• [Exercise requirements]:
Please transcribe the lines below exactly, and leave every image behind.

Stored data
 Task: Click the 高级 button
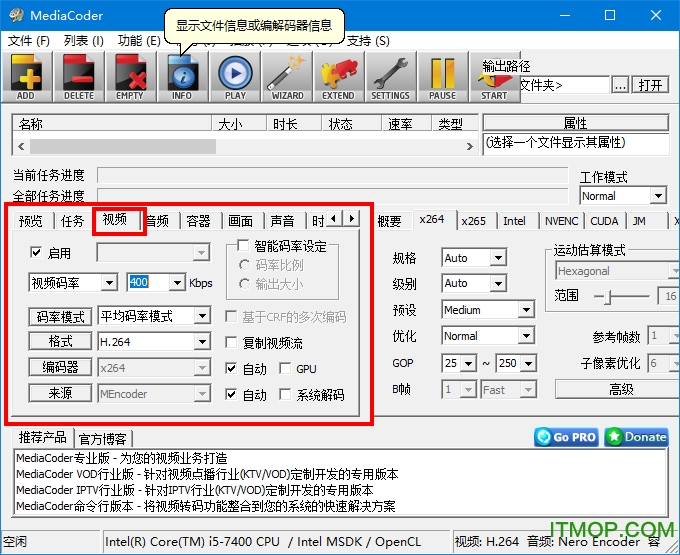tap(621, 389)
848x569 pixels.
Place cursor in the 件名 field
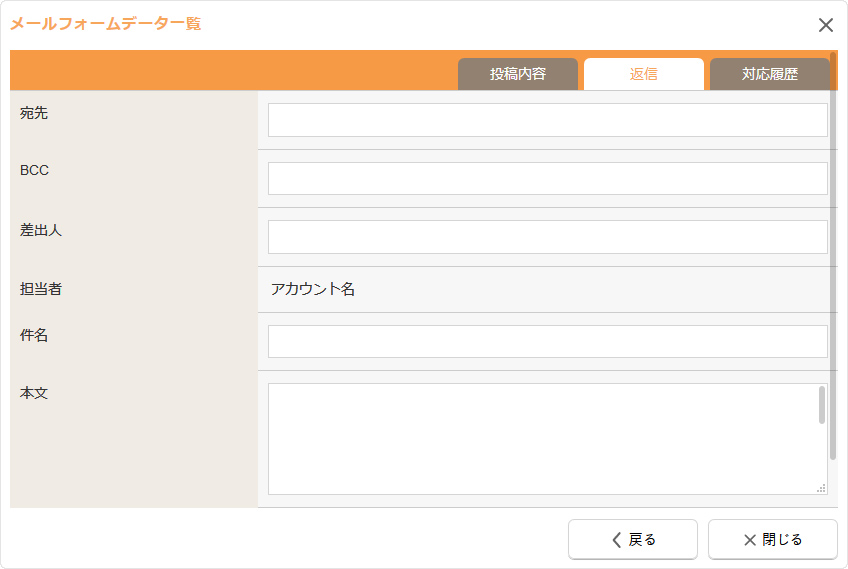point(547,341)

• [Response below]:
 Task: Click the 高级 button
tap(621, 389)
848x569 pixels.
Place cursor in the 件名 field
point(547,341)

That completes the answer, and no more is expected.